Mais voilà je me demandé si je pouvais les relier à mon pc tel une station d'accueil, et si la "sortie auxiliaire" MP3, CD, ... me permetter de les brancher à une autre chaine hifi pour les jours ou plutôt les soirs ou on a besoin de "plus de volume" ! 

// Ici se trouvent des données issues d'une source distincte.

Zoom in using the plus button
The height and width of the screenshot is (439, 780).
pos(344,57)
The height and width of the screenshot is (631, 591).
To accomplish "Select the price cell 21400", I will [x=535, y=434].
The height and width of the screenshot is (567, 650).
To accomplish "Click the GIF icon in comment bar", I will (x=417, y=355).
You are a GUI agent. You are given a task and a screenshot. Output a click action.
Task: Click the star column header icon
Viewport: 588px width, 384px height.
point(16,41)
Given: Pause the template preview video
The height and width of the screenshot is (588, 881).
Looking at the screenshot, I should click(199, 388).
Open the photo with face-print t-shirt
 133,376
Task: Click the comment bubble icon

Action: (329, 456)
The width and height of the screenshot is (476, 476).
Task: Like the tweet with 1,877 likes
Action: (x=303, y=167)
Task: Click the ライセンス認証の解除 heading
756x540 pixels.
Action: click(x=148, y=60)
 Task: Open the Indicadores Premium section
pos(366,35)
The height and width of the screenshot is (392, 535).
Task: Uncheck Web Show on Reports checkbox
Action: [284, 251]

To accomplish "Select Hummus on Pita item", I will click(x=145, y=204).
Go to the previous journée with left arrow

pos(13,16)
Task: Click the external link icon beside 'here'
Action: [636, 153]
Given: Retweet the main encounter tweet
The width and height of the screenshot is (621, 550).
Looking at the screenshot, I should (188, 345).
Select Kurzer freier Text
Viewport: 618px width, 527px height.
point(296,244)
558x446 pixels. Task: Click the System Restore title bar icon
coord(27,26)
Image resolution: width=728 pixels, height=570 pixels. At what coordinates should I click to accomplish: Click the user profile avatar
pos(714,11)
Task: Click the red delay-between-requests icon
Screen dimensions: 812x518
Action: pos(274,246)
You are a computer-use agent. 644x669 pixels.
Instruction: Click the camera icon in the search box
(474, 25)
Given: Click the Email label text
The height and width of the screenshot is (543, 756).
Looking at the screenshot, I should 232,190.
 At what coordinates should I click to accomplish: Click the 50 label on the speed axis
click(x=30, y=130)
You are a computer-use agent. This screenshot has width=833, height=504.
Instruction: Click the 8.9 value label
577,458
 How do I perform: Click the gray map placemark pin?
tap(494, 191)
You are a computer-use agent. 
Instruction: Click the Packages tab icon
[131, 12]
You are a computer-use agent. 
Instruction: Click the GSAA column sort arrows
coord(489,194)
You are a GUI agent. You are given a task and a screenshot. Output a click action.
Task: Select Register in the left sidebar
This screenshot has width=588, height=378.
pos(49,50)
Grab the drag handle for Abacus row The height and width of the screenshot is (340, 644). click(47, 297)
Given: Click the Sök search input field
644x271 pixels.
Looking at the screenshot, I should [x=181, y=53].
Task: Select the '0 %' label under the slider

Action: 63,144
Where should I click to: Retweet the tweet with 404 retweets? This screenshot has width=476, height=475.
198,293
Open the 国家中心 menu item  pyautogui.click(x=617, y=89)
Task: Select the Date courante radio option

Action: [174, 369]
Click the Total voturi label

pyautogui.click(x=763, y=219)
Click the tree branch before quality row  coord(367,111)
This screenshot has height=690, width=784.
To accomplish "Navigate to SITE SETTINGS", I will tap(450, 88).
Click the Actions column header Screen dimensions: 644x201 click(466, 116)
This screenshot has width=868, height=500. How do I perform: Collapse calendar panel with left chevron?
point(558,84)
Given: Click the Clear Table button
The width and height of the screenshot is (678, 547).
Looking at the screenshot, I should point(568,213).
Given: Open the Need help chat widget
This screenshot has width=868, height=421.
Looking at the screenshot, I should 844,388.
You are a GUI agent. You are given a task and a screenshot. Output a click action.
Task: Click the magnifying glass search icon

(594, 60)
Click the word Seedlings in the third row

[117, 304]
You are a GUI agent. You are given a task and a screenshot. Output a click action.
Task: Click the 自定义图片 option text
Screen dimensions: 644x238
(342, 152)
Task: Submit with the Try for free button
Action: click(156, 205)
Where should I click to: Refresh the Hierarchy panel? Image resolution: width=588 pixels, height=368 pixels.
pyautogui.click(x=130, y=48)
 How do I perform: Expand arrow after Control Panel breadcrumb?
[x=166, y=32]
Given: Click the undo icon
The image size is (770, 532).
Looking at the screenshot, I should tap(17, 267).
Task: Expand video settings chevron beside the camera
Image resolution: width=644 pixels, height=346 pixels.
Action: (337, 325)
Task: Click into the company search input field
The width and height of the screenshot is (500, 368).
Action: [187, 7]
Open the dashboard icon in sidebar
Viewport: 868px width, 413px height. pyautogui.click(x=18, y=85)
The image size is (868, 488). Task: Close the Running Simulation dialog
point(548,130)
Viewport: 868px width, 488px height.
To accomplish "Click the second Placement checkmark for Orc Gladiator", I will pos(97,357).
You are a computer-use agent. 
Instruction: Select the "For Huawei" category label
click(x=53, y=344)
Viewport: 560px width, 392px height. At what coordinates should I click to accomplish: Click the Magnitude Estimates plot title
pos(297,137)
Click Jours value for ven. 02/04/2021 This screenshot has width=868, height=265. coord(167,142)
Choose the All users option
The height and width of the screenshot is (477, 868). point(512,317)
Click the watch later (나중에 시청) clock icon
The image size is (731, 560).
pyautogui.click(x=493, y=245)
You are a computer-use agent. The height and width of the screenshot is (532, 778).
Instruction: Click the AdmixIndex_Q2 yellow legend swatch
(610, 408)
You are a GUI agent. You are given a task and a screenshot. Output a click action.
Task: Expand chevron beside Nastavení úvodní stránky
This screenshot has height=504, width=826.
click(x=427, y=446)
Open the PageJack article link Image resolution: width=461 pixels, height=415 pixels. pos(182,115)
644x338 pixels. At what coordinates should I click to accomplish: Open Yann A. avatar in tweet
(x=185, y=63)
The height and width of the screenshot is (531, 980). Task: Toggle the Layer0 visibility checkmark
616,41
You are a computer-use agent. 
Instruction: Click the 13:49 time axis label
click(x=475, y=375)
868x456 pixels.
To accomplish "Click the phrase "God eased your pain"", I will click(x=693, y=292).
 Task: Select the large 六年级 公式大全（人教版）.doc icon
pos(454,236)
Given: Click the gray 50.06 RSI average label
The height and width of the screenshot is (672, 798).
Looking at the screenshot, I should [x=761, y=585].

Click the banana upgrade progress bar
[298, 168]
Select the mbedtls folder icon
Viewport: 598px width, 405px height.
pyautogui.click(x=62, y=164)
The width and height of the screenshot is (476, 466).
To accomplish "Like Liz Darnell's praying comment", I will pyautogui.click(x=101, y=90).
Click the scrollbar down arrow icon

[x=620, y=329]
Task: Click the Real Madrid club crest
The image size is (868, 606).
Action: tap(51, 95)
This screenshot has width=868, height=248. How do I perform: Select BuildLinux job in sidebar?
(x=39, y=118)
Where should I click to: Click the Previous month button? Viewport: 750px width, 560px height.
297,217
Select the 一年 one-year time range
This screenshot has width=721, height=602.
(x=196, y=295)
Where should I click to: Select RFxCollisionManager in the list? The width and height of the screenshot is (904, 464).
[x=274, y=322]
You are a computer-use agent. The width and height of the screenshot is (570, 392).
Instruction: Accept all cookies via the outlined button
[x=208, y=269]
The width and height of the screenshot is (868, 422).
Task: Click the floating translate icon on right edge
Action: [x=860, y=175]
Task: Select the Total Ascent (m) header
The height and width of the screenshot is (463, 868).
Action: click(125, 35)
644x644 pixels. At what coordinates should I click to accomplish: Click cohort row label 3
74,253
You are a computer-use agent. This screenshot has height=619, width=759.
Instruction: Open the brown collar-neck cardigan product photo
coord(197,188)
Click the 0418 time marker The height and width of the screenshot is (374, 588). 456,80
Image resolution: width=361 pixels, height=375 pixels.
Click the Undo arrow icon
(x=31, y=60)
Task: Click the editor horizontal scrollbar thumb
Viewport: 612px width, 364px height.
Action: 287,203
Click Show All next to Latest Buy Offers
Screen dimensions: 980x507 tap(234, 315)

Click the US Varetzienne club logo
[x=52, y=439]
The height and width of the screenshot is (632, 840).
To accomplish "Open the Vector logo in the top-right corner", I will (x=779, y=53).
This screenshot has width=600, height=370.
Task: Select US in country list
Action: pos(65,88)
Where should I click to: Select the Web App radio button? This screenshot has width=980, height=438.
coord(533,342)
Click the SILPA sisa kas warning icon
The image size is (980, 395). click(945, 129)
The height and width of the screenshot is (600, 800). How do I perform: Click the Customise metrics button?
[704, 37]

J'espère que vous pourrez m'aider ! 

Sophie


----------



## fandipod (26 Juillet 2008)

Mets le lien du site!!!!!!! Merci


----------



## soso006 (26 Juillet 2008)

fandipod a dit:


> Mets le lien du site!!!!!!! Merci


 
http://www.sigmatekcomputer.com/products.php?p=hf-ips120
(Site du constructeur)
http://www.pixmania.com/fr/fr/722976/art/sigmatek/haut-parleurs-hf-ips120.html


----------



## fandipod (26 Juillet 2008)

Ecoute je ne connais pas ces enceintes mais je te conseil peut-être de regarder sur les ofrums de discussion ou regarder si il existe des testes mais personnellement je ne prendrais pas ces enceintes car sigmatek n'est pas une super marque de très bonne qualité!!! L'autre jour je suis allé à la Fanc et j'ai testé des enceintes logitech qui étaient vriment pas mal pour le prix et en plus qui possède une télécommande!!! Je te donne le lien pour visionner ces enceintes !!!!! Et en plus elles ont une super note!!!!  

http://telephone-gps-mp3.fnac.com/a...iPod?Mn=-1&PID=34298&Ra=-5000&To=0&Nu=31&Fr=2



Bonne fin de journée 


Fandipod


----------



## soso006 (26 Juillet 2008)

fandipod a dit:


> http://telephone-gps-mp3.fnac.com/a...iPod?Mn=-1&PID=34298&Ra=-5000&To=0&Nu=31&Fr=2


 
Effectivement elles ont l'air bien celles-ci et tt à fait dans mon budget !
Et je peut m'en servir pour racorder mon ipod à un autre ampli non ?

Merci bcp du conseil !


----------



## fandipod (27 Juillet 2008)

Alors tu vas acheté celle de la Fnac?


----------



## fandipod (27 Juillet 2008)

En faite tu parles d'avoir ton ipod sur la station est ensuite raccorder ta station à un ampli? je pense que celà est possible mais sans certitude!!



Voilà Bonne journée



Fandipod


----------